Scenedesmus sp., Rice straw, Carbon, Mixotrophic, Proteins

Abstract

Rice straw is abundantly generated as a by-product of agriculture in Vietnam. However, the material mainly contains hemicellulose and cellulose, which can be hydrolyzed to reducing sugars as a carbon source for mixotrophic production of protein-rich microalgae biomass. In this study, rice straw was obtained from local farmer and transformed to hydrolysate via separated alkaline or acid and sequential alkaline-acid treatments to evaluate sugar conversion efficiency. The hydrolysate then was used as a carbon source for cultivation of Scenedesmus sp. via mixotrophic mode.
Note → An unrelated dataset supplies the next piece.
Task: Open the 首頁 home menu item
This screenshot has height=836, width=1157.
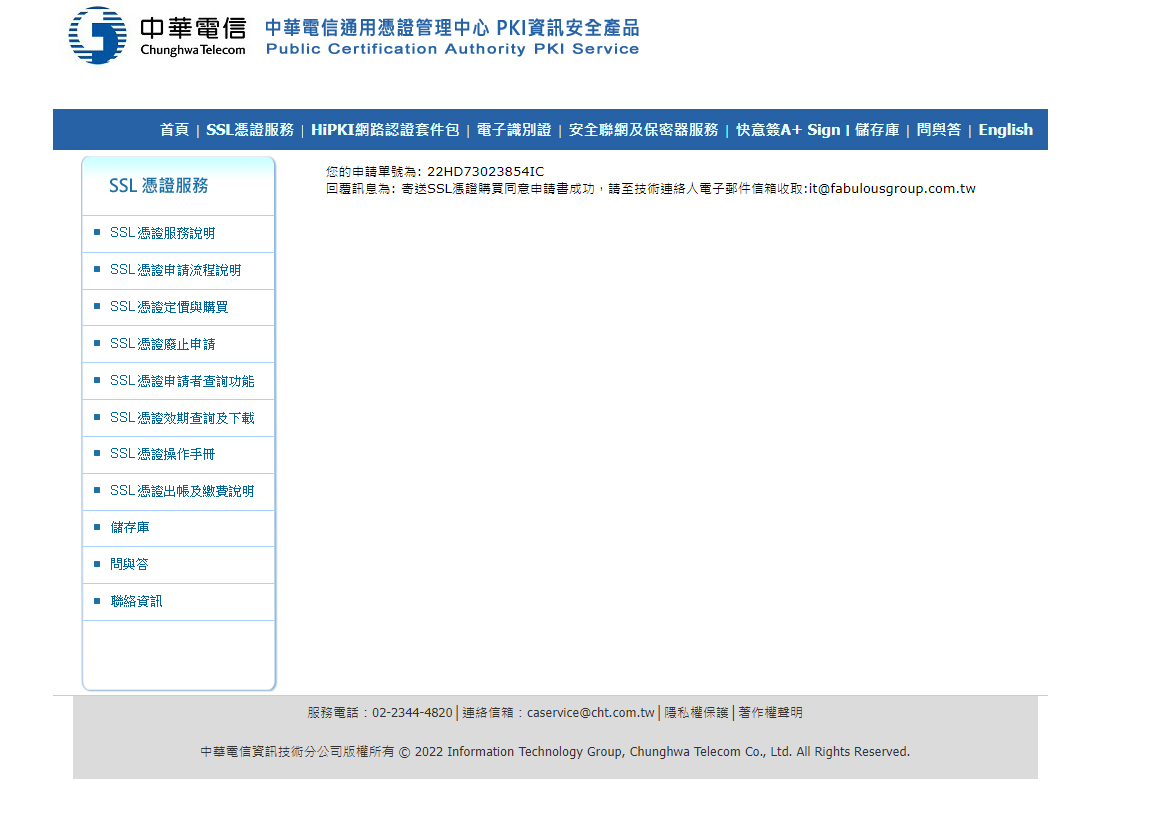Action: pos(174,130)

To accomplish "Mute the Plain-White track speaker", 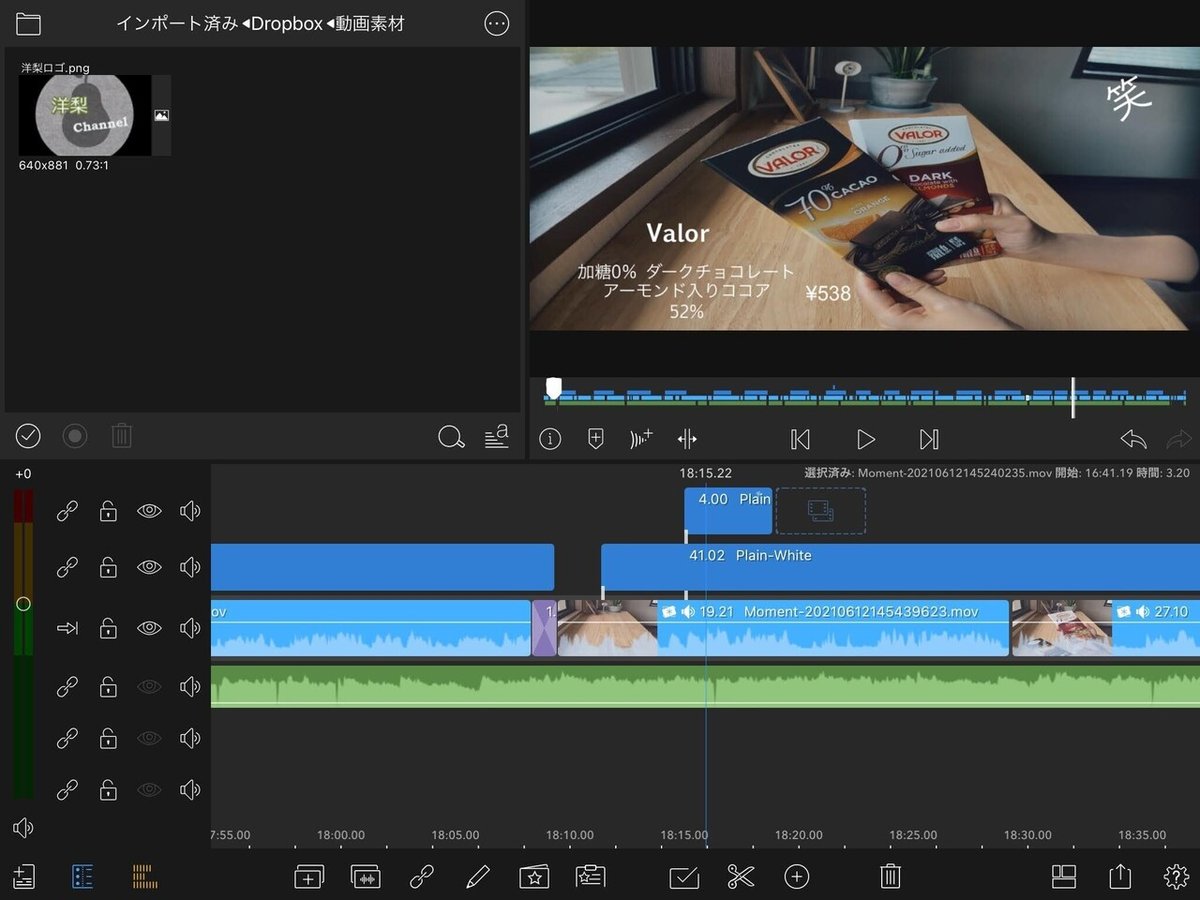I will coord(189,568).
Data revealed that pretreatment with H2SO4, NaOH and combined NaOH + H2SO4 yielded sugar conversion of 12 – 13%, 11 – 12% and 22%, respectively. Scenedesmus sp. displayed a good growth performance in both rice straw hydrolysates with and without supplement of nitrogen and phosphorous, reaching the maximal optical density of 1.5 Abs in culture medium of BG-11 with 10 – 50% v/v hydrolysate. The sugar utilization efficiency by Scenedesmus sp. was determined as 70 – 94%. The Scenedesmus sp. was assayed to be rich in protein with its content of up to 45% based on dry basis. The Scenedesmus sp. biomass is potential protein source for animal and aquafeed formulation. Our preliminary results demonstrated that recovery carbon from agricultural by-product for protein-rich material for novel food development in animal food and aquafeed industries is promising.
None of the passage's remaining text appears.